Facebook Twitter Appstore
Page d'accueil > Résultats de la recherche

§ France, Conseil d'État, 1ère et 6ème sous-sections réunies, 30 novembre 2005, 275470

Imprimer

Type d'affaire : Administrative
Type de recours : Plein contentieux

Numérotation :

Numéro d'arrêt : 275470
Numéro NOR : CETATEXT000008225156 ?
Identifiant URN:LEX : urn:lex;fr;conseil.etat;arret;2005-11-30;275470 ?

Analyses :

COLLECTIVITÉS TERRITORIALES - COMMUNE - FINANCES COMMUNALES - RECETTES - REDEVANCES - RÈGLES DE PROCÉDURE CONTENTIEUSE SPÉCIALE - EXERCICE PAR UN CONTRIBUABLE DES ACTIONS APPARTENANT À LA COLLECTIVITÉ - AUTORISATION SUBORDONNÉE À LA CONDITION QUE L'ACTION PRÉSENTE DES CHANCES DE SUCCÈS - CONDITION NON REMPLIE DANS LE CAS OÙ LE CONTRIBUABLE ENVISAGE DE PRÉSENTER L'ACTION POUR LAQUELLE IL SOLLICITE UNE AUTORISATION DEVANT UNE JURIDICTION INCOMPÉTENTE POUR EN CONNAÎTRE.

135-02-04-03-05 Il appartient au tribunal administratif statuant comme autorité administrative, et au Conseil d'Etat saisi d'un recours de pleine juridiction dirigé contre la décision du tribunal administratif, lorsqu'ils examinent une demande présentée par un contribuable sur le fondement des dispositions de l'article L. 2132-5 du code général des collectivités territoriales, de vérifier, sans se substituer au juge de l'action, et au vu des éléments qui leur sont fournis, que l'action envisagée présente un intérêt suffisant pour la commune et qu'elle a une chance de succès. Ne présente pas de chance de succès l'action que le contribuable demande à être autorisé à présenter devant une juridiction incompétente pour en connaître.
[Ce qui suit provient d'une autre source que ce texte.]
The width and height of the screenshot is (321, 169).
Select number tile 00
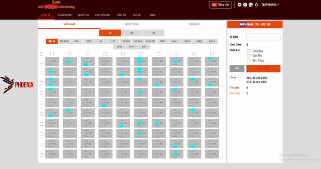coord(52,62)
En l'espèce, contribuable demandant à être autorisé à engager devant le tribunal de grande instance une action tendant à la condamnation de personnes ayant bénéficié de travaux financés par la commune alors que, ces travaux ayant le caractère de travaux publics, le tribunal de grande instance était incompétent pour connaître du litige.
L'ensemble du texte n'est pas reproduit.